# RECORDS FOR THIS EXERCISE

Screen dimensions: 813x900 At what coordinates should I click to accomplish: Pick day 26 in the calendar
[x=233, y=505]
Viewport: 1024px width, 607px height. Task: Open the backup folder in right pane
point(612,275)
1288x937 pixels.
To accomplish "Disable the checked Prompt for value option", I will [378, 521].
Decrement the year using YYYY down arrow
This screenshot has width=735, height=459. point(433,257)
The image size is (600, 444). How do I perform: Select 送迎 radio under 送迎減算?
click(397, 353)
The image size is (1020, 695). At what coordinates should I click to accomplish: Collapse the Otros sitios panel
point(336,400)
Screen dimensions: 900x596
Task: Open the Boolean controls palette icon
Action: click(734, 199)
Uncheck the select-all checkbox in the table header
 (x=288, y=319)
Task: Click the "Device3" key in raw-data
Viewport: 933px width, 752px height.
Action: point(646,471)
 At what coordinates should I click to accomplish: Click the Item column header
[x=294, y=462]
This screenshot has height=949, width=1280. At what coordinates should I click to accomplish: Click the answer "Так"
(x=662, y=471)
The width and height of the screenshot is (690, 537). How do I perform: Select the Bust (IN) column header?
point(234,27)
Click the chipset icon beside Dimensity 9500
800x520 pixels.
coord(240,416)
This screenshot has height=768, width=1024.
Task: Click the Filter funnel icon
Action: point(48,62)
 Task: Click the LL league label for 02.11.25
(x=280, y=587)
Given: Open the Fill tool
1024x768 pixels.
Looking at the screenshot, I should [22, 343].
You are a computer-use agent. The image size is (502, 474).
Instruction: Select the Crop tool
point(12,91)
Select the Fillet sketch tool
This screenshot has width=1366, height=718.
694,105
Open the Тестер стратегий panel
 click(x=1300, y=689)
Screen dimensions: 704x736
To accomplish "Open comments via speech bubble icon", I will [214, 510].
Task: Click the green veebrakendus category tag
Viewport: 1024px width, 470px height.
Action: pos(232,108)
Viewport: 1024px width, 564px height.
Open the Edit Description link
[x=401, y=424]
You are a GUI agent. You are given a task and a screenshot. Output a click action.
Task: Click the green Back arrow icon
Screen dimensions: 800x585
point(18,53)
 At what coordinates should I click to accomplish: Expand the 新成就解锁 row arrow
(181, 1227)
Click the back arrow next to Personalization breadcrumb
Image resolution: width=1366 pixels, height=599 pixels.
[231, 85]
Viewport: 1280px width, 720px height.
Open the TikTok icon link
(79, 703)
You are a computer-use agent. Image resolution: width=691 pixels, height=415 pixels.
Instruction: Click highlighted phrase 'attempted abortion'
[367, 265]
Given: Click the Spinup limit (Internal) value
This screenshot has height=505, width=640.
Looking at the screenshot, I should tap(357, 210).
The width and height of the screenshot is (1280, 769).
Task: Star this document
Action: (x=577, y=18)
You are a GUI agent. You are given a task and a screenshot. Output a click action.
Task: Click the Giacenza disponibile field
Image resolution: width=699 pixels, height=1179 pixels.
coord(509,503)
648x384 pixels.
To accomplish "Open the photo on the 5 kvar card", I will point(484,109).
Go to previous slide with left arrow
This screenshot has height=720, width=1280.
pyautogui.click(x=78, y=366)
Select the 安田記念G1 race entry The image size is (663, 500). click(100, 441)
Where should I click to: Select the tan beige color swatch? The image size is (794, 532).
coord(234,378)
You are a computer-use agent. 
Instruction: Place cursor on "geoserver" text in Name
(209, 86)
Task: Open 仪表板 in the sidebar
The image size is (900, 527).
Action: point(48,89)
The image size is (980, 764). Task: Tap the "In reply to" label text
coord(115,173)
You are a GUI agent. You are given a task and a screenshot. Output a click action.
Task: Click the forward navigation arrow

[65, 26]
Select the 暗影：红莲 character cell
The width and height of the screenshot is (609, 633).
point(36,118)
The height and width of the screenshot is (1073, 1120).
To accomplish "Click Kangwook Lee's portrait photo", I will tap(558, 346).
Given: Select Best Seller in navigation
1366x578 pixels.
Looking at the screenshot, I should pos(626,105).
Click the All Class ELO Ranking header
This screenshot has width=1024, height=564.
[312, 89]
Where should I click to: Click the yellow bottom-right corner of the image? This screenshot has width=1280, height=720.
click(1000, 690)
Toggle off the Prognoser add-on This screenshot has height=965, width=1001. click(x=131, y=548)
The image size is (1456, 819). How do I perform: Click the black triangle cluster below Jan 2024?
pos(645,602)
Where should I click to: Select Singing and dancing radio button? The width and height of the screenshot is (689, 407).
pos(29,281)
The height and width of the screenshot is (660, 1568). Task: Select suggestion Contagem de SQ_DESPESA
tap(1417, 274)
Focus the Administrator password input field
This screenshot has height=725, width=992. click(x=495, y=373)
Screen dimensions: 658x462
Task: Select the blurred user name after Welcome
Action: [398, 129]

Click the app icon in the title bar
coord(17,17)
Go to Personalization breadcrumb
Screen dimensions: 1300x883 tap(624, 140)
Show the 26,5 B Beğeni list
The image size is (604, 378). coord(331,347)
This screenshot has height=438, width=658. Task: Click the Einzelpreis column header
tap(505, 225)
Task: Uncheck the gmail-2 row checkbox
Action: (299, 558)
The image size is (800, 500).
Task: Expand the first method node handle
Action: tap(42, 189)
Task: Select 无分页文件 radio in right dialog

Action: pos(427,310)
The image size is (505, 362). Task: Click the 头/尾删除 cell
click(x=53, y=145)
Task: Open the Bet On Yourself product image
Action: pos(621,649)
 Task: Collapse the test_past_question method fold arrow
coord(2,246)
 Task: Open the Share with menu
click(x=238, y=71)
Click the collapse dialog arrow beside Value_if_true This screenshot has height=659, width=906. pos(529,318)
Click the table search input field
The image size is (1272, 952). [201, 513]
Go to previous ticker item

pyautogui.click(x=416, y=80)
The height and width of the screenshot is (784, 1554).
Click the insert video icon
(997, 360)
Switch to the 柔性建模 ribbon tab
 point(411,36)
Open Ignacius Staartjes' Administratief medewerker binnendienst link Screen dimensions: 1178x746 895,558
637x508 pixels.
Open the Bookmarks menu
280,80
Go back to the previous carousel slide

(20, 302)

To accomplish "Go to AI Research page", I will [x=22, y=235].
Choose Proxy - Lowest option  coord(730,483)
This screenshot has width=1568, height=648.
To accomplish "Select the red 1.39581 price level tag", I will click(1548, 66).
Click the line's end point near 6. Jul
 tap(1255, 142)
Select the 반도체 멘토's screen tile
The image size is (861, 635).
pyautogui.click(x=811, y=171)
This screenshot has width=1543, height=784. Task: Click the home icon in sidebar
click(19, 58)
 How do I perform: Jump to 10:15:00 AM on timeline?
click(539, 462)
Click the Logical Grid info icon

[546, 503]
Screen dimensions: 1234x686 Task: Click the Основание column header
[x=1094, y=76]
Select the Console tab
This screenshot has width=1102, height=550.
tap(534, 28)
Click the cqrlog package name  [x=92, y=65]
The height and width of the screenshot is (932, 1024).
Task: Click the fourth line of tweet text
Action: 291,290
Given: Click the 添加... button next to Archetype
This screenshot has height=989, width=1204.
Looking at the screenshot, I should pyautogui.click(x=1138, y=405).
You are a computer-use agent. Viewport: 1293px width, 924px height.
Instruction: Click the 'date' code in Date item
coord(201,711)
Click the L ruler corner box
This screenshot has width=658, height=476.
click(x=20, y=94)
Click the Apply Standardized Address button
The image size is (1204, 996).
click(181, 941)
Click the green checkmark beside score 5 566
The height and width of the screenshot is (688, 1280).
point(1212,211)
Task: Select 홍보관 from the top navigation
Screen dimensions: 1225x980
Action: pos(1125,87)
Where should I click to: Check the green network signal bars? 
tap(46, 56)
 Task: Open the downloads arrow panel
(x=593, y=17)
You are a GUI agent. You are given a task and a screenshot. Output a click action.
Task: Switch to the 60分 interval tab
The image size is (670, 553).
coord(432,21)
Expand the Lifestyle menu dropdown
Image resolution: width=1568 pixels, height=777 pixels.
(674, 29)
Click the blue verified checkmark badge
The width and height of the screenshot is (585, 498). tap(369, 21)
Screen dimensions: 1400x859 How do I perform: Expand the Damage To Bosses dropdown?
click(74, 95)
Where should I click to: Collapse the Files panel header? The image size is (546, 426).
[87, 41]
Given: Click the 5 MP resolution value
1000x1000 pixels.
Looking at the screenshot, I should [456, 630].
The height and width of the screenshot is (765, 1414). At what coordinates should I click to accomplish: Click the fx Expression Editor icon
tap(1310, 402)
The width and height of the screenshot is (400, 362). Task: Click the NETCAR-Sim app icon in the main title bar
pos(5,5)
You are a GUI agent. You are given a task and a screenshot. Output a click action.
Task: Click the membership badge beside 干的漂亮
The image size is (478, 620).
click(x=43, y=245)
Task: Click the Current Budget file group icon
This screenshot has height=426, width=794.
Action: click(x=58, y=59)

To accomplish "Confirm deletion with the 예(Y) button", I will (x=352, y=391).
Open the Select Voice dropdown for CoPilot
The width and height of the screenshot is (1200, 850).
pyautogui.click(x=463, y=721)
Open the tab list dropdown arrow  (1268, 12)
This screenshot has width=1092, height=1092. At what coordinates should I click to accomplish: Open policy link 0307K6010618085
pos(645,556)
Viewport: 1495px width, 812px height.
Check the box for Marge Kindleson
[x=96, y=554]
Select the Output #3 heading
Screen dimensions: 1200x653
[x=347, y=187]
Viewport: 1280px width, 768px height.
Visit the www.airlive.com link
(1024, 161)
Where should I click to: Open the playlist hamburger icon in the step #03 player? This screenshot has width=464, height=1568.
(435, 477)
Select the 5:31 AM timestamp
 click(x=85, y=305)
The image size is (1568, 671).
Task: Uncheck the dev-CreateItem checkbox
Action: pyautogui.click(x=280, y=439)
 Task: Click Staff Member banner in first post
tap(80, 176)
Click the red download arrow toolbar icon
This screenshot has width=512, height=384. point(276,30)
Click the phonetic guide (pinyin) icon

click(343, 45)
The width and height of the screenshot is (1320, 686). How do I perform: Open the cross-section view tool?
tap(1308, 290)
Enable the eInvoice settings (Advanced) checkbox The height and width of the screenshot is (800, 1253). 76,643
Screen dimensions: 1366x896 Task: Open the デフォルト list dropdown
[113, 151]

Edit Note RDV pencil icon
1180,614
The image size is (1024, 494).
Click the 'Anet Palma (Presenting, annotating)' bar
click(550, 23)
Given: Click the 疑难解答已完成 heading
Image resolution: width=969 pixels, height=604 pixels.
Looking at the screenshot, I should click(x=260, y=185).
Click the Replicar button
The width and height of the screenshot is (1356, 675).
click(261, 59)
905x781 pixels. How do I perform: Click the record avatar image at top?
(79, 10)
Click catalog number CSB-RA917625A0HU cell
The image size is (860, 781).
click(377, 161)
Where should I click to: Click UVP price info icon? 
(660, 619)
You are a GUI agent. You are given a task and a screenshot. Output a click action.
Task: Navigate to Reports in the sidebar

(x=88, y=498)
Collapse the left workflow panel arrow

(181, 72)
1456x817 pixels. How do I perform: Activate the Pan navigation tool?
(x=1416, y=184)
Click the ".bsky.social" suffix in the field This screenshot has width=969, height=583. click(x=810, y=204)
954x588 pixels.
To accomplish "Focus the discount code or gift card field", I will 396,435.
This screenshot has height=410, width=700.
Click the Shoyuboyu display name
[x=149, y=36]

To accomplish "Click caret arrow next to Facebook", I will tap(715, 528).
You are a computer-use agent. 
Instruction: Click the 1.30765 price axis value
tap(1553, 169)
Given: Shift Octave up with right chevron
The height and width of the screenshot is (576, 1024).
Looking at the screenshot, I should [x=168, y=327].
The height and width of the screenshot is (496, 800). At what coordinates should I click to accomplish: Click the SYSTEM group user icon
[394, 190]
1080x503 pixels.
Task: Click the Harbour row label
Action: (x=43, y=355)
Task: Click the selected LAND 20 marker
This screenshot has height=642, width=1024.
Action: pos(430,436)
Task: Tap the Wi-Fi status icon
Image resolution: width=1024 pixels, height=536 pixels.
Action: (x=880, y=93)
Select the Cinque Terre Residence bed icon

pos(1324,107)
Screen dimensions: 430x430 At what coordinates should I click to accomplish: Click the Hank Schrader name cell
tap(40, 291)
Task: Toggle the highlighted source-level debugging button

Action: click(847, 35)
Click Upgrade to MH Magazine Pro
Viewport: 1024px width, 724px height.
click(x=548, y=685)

# DIRECTIONS FOR THIS TASK
Among the records, find the lines that contain "heading" and copy each of them.

# YOUR RESPONSE
Select the Output #3 heading
Given: Click the 疑难解答已完成 heading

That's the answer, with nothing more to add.